Partial meniscectomy is believed to change the biomechanics of the knee joint through alterations in the contact of articular cartilages and menisci. Although fluid pressure plays an important role in the load support mechanism of the knee, the fluid pressurization in the cartilages and menisci has been ignored in the finite element studies of the mechanics of meniscectomy. In the present study, a 3D fibril-reinforced poromechanical model of the knee joint was used to explore the fluid flow dependent changes in articular cartilage following partial medial and lateral meniscectomies. Six partial longitudinal meniscectomies were considered under relaxation, simple creep, and combined creep loading conditions. In comparison to the intact knee, partial meniscectomy not only caused a substantial increase in the maximum fluid pressure but also shifted the location of this pressure in the femoral cartilage. Furthermore, these changes were positively correlated to the size of meniscal resection.

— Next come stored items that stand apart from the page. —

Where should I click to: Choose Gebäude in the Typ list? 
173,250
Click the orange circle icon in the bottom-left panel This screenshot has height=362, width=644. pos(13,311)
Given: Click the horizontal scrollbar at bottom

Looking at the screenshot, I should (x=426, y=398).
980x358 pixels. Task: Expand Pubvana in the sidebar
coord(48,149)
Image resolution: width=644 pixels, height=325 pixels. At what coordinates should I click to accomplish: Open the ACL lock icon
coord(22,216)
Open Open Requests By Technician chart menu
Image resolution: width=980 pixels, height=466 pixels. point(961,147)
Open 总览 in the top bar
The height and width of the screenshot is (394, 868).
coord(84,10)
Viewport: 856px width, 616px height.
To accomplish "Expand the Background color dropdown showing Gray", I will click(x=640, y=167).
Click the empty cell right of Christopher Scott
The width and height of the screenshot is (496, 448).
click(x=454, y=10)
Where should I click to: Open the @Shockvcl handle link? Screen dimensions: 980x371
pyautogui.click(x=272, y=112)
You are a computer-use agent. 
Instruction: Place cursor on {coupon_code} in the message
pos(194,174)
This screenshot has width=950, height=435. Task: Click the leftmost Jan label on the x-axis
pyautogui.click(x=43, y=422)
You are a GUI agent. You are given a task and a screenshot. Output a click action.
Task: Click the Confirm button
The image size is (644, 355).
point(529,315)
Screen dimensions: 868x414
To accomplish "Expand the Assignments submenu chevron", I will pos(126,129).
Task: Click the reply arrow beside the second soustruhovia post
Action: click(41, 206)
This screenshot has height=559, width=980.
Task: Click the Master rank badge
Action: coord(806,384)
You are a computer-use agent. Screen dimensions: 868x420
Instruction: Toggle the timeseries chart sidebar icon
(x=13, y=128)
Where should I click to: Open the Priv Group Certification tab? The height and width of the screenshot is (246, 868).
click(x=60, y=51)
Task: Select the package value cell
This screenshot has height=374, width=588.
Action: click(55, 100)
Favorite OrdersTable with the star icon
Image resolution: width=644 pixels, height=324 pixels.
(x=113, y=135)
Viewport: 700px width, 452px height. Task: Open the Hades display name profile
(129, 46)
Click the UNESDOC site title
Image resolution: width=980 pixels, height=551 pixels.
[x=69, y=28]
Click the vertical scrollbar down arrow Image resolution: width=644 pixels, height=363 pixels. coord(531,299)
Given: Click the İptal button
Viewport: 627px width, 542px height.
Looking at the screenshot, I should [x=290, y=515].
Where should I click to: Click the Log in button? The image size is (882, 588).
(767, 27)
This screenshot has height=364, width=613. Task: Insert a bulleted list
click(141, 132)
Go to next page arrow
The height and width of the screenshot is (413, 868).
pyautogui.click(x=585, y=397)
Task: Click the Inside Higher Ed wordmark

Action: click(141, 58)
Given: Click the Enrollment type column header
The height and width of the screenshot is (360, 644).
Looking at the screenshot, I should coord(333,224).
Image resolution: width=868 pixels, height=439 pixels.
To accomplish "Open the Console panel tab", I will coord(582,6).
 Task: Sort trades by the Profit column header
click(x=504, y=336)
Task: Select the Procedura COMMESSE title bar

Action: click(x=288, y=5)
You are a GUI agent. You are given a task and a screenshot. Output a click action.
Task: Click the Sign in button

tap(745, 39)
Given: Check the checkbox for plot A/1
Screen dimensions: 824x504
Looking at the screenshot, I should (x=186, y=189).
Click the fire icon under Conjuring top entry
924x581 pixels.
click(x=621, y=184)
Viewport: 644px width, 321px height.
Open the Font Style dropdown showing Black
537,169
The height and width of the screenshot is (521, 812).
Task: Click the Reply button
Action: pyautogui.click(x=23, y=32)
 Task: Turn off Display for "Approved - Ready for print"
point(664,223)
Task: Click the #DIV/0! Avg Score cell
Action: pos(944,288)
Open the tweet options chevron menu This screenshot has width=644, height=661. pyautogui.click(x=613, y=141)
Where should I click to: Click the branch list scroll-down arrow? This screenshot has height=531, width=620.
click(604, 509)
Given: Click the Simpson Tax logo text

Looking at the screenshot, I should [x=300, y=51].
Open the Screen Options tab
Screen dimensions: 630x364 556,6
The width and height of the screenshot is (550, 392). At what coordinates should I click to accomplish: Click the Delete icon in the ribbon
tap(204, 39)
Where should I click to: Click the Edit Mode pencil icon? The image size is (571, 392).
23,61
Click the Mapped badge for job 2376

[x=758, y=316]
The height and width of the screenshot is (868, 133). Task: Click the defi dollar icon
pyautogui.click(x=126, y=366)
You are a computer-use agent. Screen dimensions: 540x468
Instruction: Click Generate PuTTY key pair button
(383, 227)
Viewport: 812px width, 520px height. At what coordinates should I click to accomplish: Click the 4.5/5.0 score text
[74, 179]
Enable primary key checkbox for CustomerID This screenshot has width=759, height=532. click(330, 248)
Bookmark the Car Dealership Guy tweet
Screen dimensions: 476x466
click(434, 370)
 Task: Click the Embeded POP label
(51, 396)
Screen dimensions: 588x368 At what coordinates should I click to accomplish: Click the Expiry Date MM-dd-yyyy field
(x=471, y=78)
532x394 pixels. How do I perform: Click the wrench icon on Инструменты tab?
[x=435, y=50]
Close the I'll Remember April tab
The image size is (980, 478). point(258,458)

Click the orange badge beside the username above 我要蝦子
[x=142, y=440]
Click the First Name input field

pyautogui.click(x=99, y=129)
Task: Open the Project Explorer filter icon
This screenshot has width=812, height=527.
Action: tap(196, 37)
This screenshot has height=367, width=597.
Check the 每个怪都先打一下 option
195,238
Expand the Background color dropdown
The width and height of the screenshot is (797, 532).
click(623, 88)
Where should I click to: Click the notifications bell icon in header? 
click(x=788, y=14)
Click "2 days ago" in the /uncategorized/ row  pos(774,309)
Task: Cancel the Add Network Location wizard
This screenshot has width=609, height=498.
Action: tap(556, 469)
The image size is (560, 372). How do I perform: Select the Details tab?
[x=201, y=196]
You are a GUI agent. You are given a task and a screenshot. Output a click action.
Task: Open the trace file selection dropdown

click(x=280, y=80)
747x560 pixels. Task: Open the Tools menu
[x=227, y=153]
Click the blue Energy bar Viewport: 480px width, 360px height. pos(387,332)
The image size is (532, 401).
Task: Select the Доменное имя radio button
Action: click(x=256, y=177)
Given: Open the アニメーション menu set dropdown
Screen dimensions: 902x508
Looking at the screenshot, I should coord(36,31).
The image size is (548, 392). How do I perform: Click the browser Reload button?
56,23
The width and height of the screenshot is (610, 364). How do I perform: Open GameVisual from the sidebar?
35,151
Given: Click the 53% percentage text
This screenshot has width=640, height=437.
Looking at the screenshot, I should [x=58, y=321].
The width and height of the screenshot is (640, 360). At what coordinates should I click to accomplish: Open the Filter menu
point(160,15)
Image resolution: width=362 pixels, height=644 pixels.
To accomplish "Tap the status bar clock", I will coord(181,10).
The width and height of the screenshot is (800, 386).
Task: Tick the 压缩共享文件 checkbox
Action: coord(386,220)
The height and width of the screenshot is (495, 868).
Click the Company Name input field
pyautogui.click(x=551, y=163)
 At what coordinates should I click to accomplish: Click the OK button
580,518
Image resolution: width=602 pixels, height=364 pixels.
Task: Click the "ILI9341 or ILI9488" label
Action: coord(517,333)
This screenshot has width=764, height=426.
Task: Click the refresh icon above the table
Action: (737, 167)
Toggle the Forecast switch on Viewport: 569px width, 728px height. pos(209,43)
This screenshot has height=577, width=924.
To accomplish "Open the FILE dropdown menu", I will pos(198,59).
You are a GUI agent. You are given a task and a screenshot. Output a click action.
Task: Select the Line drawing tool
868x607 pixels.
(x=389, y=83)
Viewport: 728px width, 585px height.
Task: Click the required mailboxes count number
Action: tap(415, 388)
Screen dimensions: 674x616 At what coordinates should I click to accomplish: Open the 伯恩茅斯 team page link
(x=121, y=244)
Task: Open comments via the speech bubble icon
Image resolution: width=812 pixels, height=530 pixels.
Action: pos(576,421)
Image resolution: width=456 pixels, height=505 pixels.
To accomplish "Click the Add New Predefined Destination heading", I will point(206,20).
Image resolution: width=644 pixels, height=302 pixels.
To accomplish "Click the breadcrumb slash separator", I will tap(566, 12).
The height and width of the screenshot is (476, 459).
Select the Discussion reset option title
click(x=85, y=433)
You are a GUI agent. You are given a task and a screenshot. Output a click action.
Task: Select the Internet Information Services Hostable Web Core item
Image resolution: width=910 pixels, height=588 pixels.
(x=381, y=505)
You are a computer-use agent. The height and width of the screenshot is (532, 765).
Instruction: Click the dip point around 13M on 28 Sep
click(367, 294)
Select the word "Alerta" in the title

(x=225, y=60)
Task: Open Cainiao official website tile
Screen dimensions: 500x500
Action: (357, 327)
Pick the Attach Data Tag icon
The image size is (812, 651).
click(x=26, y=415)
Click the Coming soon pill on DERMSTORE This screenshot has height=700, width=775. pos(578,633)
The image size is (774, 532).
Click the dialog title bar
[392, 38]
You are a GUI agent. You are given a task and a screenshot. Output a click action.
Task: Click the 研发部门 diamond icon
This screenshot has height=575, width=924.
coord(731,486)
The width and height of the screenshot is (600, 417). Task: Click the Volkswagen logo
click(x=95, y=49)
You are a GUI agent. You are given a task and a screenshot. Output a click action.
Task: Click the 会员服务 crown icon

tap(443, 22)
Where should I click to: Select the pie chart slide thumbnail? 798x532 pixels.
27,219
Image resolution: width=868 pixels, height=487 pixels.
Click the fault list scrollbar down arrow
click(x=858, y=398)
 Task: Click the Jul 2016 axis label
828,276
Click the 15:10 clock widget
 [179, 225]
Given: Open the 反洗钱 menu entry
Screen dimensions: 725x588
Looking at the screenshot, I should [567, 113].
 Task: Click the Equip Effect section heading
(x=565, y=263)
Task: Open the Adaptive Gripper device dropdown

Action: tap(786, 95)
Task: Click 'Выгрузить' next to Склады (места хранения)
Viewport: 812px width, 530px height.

While in the intact joint, the location of the maximum fluid pressure was dependent on the loading conditions, in the meniscectomized joint the location was predominantly determined by the site of meniscal resection. The partial meniscectomy also reduced the rate of the pressure dissipation, resulting in even larger difference between creep and relaxation times as compared to the case of the intact knee. The knee joint became stiffer after meniscectomy because of higher fluid pressure at knee compression followed by slower pressure dissipation. The present study indicated the role of fluid pressurization in the altered mechanics of meniscectomized knees.